For the best views, Borneman says to park at the entrance on Huron River Drive, just across from Bird Road. Then walk down the gravel path to the dam.

“Walk under the railroad bridge in order to get a closer view of the dam, the falling water and the open water just below it. Climb the stairs near the dam to get a view of Barton Pond above the dam. Then retrace your steps to the footbridge that goes over the river into Barton Nature Area, just below the dam.”

You’ll also want to save time to explore the city’s nearby parks, including the Bird Hills, Kuebler Langford and Hilltop nature areas.

A day trip: The UP’s famed falls

Tahquamenon Falls State Park’s renowned upper falls plummet almost 50 feet, reaching 200 across, and draining the river at a rate of 50,000 gallons per second when runoff is at its peak.

The falls are a main draw to Michigan’s second-largest state park. While it’s rare for the entire falls to freeze, seeing the falls at any time in the winter can feel magical.

Mist from the rushing falls freezes, turning the top layer of the river into glass while the water underneath keeps flowing.

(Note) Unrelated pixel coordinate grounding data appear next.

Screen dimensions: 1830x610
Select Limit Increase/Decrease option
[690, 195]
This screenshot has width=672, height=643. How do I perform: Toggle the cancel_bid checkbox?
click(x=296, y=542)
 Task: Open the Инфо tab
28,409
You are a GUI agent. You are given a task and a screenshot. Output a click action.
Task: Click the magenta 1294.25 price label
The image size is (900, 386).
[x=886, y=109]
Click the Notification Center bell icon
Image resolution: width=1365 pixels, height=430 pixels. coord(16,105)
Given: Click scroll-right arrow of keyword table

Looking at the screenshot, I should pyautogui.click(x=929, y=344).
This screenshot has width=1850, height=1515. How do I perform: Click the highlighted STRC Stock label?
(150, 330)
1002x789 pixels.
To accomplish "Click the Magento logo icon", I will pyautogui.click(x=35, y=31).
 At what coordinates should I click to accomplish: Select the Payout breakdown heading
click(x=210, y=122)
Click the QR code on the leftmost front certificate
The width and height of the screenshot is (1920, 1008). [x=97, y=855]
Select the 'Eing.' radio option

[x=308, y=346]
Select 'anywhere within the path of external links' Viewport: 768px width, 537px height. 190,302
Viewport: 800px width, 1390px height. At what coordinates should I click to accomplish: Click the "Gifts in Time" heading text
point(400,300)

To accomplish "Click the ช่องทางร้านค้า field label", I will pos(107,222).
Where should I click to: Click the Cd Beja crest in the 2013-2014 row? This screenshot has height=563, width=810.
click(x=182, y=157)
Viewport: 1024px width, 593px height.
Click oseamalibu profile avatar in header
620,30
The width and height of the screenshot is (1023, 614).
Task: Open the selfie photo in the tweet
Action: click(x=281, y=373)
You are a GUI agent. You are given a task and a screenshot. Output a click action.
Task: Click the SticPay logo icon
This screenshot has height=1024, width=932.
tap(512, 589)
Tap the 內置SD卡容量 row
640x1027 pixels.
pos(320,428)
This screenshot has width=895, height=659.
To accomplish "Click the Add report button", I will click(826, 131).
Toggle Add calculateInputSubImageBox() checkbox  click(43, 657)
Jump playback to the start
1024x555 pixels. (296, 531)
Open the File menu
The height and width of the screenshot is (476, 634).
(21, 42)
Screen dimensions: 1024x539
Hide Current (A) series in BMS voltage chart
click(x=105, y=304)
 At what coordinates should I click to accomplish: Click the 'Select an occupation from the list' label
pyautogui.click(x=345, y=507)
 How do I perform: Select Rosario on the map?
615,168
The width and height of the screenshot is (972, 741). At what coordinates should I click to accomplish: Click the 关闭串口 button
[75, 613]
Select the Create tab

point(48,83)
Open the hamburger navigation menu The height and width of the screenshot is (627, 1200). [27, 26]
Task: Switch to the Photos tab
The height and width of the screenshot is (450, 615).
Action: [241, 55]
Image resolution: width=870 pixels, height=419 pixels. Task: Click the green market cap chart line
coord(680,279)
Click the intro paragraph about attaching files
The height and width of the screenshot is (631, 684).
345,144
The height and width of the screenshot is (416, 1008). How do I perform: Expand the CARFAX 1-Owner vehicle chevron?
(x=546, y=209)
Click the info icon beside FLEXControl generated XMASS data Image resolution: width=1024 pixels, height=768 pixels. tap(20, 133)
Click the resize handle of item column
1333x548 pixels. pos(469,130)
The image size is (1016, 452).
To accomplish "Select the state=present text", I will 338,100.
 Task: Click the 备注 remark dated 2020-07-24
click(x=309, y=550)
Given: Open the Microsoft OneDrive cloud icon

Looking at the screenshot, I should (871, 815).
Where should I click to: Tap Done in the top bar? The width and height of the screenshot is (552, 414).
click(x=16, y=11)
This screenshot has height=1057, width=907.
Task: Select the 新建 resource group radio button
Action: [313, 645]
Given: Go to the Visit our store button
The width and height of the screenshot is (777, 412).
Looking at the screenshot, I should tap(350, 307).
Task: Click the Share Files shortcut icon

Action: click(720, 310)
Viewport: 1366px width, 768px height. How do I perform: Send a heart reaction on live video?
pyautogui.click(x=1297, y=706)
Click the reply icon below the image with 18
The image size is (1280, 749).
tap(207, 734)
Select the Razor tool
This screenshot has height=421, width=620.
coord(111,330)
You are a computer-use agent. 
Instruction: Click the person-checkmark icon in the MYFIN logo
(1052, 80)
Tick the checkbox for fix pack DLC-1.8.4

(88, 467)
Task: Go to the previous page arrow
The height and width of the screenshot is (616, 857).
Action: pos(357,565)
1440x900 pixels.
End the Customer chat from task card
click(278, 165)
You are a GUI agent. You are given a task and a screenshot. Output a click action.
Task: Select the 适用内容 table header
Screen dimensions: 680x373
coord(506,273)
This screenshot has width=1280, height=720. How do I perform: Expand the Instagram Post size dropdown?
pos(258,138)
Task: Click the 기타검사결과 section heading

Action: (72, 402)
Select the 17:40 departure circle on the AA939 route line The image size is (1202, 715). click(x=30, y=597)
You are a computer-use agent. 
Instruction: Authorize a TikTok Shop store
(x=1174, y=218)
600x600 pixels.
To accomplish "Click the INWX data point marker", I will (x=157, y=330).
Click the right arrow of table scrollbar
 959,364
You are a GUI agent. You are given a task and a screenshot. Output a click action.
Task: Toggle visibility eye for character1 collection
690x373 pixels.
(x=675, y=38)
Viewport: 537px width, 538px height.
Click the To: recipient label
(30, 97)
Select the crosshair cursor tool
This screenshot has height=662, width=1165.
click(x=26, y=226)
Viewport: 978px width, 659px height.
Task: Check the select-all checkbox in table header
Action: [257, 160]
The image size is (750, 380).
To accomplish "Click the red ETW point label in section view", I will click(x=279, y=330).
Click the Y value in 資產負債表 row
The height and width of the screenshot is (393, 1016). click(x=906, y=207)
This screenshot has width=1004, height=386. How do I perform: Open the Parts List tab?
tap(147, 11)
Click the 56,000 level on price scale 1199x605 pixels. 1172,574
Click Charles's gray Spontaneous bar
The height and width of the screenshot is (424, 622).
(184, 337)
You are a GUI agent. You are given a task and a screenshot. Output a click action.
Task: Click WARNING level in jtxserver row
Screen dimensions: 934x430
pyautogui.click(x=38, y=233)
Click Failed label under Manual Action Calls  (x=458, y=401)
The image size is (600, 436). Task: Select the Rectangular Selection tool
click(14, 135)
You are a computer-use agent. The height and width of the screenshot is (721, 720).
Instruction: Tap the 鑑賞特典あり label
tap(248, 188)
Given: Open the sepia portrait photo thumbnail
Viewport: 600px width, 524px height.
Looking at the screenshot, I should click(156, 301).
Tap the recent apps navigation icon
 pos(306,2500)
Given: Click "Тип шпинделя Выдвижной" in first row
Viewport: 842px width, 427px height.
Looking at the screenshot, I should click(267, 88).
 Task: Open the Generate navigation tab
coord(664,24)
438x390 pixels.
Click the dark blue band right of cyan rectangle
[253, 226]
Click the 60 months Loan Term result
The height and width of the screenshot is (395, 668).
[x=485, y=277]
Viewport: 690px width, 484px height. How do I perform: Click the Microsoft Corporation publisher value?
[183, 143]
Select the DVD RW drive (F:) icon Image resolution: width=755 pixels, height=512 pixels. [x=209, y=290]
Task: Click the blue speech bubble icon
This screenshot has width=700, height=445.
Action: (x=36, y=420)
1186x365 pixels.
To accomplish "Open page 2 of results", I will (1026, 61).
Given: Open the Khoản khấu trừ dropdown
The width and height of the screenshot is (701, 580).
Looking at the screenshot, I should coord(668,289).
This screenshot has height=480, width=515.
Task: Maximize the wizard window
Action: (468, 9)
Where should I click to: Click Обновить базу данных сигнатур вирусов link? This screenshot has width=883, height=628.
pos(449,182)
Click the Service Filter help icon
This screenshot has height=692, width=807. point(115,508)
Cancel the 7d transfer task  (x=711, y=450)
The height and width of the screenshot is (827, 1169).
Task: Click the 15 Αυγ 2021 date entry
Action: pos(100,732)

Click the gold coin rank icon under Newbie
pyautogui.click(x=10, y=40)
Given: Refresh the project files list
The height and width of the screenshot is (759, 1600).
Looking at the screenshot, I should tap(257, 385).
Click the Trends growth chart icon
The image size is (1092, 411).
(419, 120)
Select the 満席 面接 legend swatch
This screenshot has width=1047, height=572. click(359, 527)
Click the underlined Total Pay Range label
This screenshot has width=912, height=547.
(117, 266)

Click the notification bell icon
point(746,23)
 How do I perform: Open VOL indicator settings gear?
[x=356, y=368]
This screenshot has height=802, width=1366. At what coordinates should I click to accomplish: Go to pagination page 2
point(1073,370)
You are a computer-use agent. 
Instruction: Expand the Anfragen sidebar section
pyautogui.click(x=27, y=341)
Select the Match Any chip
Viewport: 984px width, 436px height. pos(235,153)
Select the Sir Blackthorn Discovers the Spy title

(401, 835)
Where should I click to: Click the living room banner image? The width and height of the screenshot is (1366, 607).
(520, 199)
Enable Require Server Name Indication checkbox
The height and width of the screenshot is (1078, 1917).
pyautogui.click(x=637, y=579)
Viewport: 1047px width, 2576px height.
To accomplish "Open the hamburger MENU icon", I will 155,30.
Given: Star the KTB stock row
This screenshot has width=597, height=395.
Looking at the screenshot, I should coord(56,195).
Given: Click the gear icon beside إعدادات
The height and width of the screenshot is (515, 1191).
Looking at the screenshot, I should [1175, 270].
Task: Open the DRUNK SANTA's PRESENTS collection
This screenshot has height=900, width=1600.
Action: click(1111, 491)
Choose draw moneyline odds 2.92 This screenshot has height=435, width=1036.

These falls are also notable for their brown tint, courtesy of drainage from cedar swamps.

You might ask your kids if they can figure out the falls’ nickname based on its caramel color. (Answer: Root Beer Falls!) Open year round, the park also offers cross-country skiing along with snowmobiling and snowshoeing.

Even farther away: falling for Munising

As long as you’re exploring the UP, drive farther west through the Newberry State Forest Area, the Seney National Wildlife Refuge and Hiawatha National Forest to get to Munising Falls, which skirts Lake Superior.

Besides having a picturesque drive, once you get to the falls you’ll be in the westernmost stretch of Pictured Rocks National Lakeshore.